Tuesday, April 2, 2013

Just One Chicken Finger Can't Hurt

Chicken fingers? Grilled cheese? Or the mac-n-cheese?

It’s the age-old question for kids when eating out.  Sure, there’s usually a hamburger, a cheese quesadilla, or even a personal “pizza” on the list, too.  And at Italian joints you can also get spaghetti (pronounced pis-getty), with red sauce or butter – lots of butter.  But the kids’ menu triumvirate is always there, and one of the three usually gets the nod from the hungry toddler.

As a dad, I prefer when the little ones order the chicken fingers.  It almost goes without saying, but these are by far the most easily snatched without the wife noticing.  Though, a hearty grilled cheese crust can satisfy after a meal as well as any cold chicken finger.

Don't do it.  Look away.  Abort.

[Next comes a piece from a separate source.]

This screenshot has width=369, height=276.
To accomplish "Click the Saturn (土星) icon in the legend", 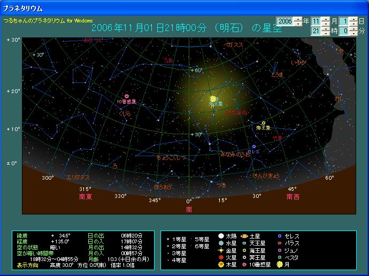I will point(244,236).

Abort!  ... Yumm.
For a long time we’ve known that these kids’ menu items – priced between $4.99 and $7.99 – were a total rip-off.  I mean, honestly, you can buy six boxes of Kraft Mac-n-Cheese for that amount.  But the kids rarely complain – at least about this.  So we’re just happy to have options that are less than the adult entrées.  (Is it fair to call it an entrée if it's ordered at Friendly’s?)

But now, a recent study by the Center for Science in the Public Interest shows that these seemingly harmless menu items are also packed with calories.  Like, a lot of calories.  Like, more than 1000 calories for some of the kids meals in the study.  Like, Applebee’s Grilled Cheese on Sourdough with Fries: 1,210 calories. That’s not good.

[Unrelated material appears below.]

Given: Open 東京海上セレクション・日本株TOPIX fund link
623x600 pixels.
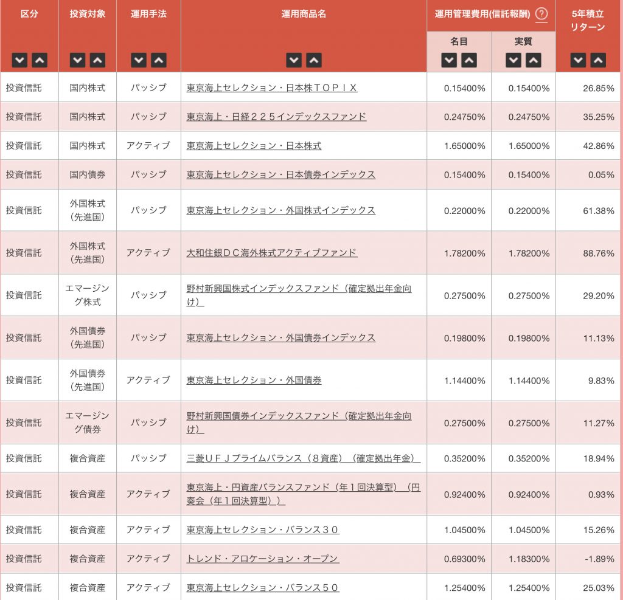Looking at the screenshot, I should pos(271,88).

Sure, the study’s results may be obvious to some.  After all, these meals are made with processed cheese, fried in fat and served with a pile of French Fries.  But these items are on the kids’ menu, surrounded by cute cartoon characters and served on tiny, colorful plates.  So, naturally, that means they can’t be that bad for you.

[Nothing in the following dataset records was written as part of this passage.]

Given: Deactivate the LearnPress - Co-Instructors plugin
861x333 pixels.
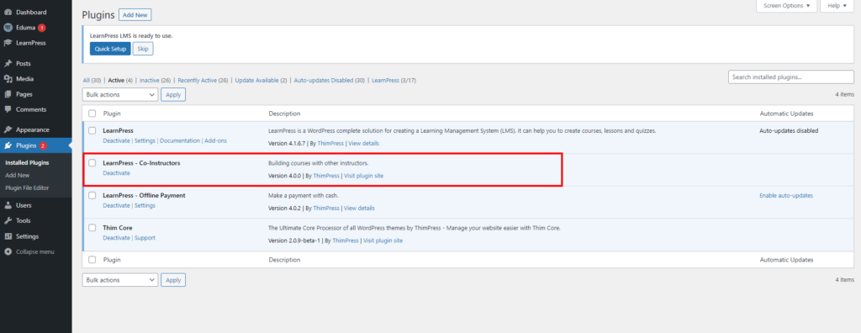Looking at the screenshot, I should coord(116,173).
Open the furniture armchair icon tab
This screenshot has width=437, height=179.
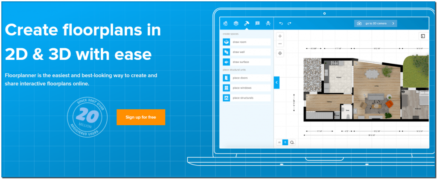pos(268,23)
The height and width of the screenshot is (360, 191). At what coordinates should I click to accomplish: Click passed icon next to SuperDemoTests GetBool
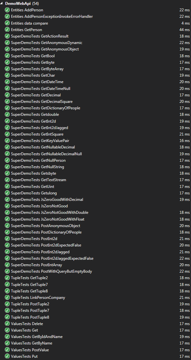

And while this study certainly has implications for issues like children’s nutrition and childhood obesity, yadda, yadda, yadda, the real news here is for dads.

We can think we’re making smart choices by ordering the southwest salad, which is deliciously smothered in dressing and covered with shredded cheddar-jack cheese; or by drinking the 16-ounce beer rather than the 20 ouncer; or by heroically skipping dessert.  But once we pick food off the munchkins’ plates, you can just forget those two days you spent at the gym last month. They’re gone. As is any hope of moving in a notch on the old belt.  All because of a few lousy, cold chicken fingers, a handful of fries, and one grilled cheese crust.

Just do the math.  Four kids.  Four Kids meals.  Eat just one-third of each kids’ meal, in addition to your own 1000 calorie salad, and you're sitting at 2200 calories.  If you ordered a burger.  Oh, man.  I just hope that was a light beer you drank.

Damn you, chicken fingers! 

If the results of this study hold up under scientific scrutiny, it can mean only one thing.  It’s back to the gym for us … starting next week. Maybe.


Anonymous said...

Maybe if you stayed out of the garbagefood joints long enough get the kids to quit whining for that crap, you could avoid the extra cost of a fatter wardrobe, not to mention medical bills that those garbage foods lead to.

Cort Ruddy said...

Thanks for reading. And for the record, I'm big boned.

al said...

My kids never finish those meals. I, on the other hand, finish what's on my plate and everybody else.

Being a fat guy in a skinny man's body is nice!